---- Çıkarılan bilgiler

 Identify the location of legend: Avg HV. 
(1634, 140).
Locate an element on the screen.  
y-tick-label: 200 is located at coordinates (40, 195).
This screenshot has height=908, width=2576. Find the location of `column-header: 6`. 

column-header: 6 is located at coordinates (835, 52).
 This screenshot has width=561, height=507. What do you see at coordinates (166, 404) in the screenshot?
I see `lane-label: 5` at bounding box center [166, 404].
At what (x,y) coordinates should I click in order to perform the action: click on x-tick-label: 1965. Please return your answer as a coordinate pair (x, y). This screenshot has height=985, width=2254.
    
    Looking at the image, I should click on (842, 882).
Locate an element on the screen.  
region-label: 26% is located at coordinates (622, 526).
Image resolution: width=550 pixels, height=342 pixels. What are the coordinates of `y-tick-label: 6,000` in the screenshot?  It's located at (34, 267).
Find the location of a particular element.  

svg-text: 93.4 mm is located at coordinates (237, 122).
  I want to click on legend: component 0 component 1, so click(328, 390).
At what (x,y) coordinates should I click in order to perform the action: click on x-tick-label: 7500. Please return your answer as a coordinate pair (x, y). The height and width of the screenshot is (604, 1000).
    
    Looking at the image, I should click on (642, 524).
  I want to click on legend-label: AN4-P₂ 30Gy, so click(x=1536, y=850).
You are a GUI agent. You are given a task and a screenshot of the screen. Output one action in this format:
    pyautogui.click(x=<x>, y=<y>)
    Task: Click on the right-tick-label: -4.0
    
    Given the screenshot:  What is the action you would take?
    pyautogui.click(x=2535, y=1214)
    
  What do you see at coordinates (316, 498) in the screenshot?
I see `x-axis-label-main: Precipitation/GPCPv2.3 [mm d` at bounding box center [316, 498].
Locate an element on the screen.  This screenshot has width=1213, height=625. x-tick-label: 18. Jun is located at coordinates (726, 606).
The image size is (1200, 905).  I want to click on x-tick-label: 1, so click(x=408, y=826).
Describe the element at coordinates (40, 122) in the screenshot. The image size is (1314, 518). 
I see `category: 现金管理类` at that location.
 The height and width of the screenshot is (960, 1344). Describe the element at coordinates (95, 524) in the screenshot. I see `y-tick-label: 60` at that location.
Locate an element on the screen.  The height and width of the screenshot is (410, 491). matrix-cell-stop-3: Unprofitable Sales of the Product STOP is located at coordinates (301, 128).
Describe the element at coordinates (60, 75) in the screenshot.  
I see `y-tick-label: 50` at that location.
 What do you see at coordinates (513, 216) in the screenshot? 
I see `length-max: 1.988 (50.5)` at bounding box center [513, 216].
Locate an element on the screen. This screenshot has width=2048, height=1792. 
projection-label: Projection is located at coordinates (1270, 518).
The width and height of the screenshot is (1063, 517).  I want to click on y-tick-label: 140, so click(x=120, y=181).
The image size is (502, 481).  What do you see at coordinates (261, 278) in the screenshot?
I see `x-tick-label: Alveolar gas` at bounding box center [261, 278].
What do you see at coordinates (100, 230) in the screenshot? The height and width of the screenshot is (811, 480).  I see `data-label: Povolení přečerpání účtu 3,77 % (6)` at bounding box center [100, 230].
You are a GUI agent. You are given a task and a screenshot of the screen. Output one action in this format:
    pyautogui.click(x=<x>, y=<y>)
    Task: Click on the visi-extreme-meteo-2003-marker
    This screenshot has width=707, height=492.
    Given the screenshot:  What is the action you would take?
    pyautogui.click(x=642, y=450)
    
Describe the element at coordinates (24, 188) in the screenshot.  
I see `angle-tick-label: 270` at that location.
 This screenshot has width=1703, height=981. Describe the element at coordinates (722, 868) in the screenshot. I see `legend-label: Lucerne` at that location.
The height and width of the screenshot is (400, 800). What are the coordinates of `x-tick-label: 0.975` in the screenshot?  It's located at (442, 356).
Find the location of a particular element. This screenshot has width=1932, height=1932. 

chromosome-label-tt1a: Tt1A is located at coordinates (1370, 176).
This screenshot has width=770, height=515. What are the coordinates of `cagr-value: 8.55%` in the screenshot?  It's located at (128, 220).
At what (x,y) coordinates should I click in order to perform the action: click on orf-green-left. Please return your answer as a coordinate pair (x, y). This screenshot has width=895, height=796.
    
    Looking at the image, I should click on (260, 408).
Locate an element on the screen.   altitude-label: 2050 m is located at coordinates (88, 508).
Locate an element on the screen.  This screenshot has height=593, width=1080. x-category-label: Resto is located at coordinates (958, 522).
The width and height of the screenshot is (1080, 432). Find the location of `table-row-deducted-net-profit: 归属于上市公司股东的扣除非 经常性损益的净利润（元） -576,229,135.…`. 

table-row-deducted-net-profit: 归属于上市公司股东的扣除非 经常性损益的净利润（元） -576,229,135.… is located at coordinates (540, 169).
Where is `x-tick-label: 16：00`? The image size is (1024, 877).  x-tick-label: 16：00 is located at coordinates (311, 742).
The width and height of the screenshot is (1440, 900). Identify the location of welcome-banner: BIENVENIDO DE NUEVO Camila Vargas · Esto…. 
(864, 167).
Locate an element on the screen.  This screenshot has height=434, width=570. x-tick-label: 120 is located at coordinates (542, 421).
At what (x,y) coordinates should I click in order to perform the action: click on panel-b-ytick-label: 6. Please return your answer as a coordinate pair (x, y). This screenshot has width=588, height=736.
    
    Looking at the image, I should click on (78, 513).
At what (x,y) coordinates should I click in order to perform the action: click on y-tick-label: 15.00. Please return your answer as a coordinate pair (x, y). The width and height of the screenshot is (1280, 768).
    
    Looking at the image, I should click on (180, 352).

--------

# [Görevin istediği]
Materyalde "Find" kelimesini içeren bütün satırları topla. Büyük-küçük harf farkı dikkate alınır.

# [Beklenen cevap]
This screenshot has height=908, width=2576. Find the location of `column-header: 6`. 
Find the location of a particular element.  
Find the location of a particular element. This screenshot has width=1932, height=1932. 
The width and height of the screenshot is (1080, 432). Find the location of `table-row-deducted-net-profit: 归属于上市公司股东的扣除非 经常性损益的净利润（元） -576,229,135.…`. 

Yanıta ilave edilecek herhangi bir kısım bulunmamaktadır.